=== TEXT ===

Our Burning Planet


Eye of the storm: Why devolution has the potential to bolster climate change mitigation and adaptation efforts in Zimbabwe

Eye of the storm: Why devolution has the potential to bolster climate change mitigation and adaptation efforts in Zimbabwe
Villagers search for missing relatives among rocks in flowing water in the wake of Cyclone Idai in Kopa, Chimanimani, 500km east of Zimbabwe's capital Harare on 20 March 2019. (Photo: EPA-EFE/Aaron Ufumeli)

Climate change is a global issue and there are calls for a global concerted and orchestrated process to deal with the problem. Yet it is apparent that global-level commitment is ill-suited to create the mass social movement needed to generate the complex, multisectoral and context-relevant solutions needed for appropriate action.

=== DATA SECTION ===

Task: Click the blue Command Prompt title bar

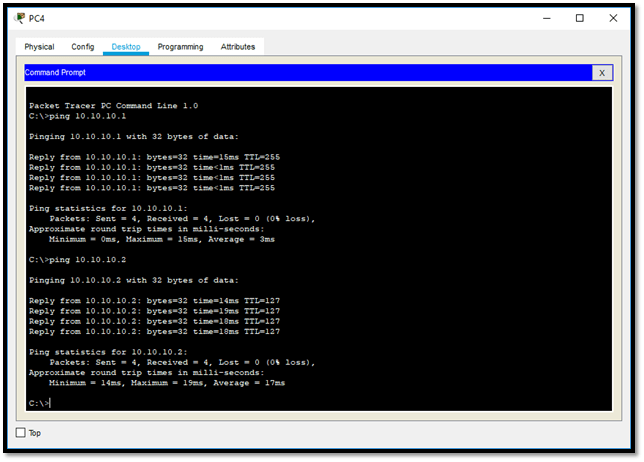Action: [x=300, y=73]
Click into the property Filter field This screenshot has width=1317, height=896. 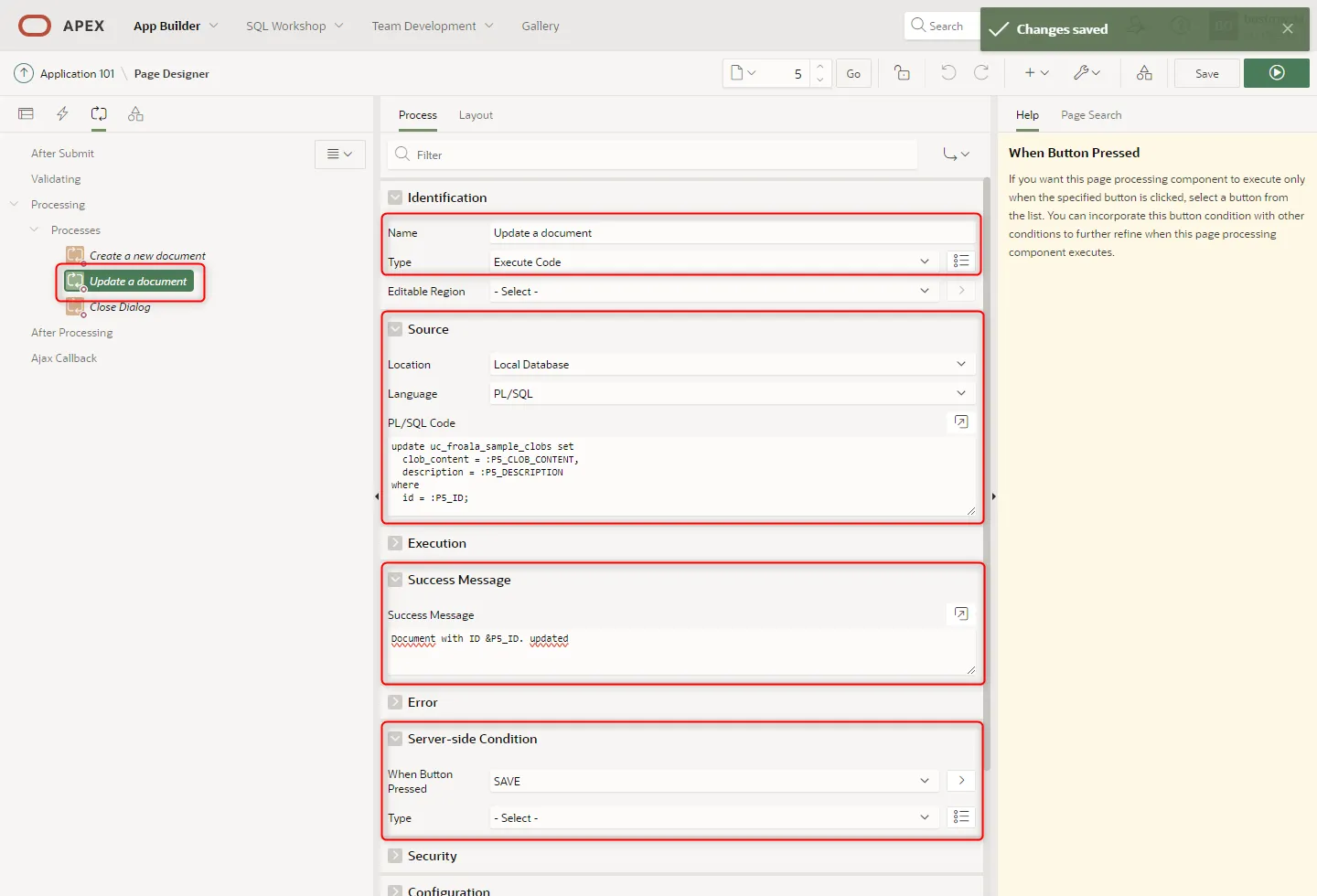point(658,155)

===

→ **SET TASK 1**
List every place name in the article on devolution and climate change in Zimbabwe.
→ **SET TASK 2**
In the article on devolution and climate change in Zimbabwe, what date does the photo caption give?
→ **SET TASK 3**
Write the next part of the article on devolution and climate change in Zimbabwe, beginning after its last sentence.

→ **ANSWER 1**
Zimbabwe, Kopa, Chimanimani, Harare

→ **ANSWER 2**
20 March 2019

→ **ANSWER 3**
David Anodiwanashe Chikwaza is a researcher and scholar of political science and international development studies. His research focuses on climate change mitigation and adaptation in Africa.

Whereas the national level is a starting point, a mass social movement can only be realised at a subnational level, starting with the individual. That is why the devolution enshrined in chapter 14 of the 2013 Zimbabwean constitution is an opportunity not to be missed towards bringing greenhouse gas emissions down and honouring the invitation to change behaviour, consumption and production patterns as they are no longer sustainable.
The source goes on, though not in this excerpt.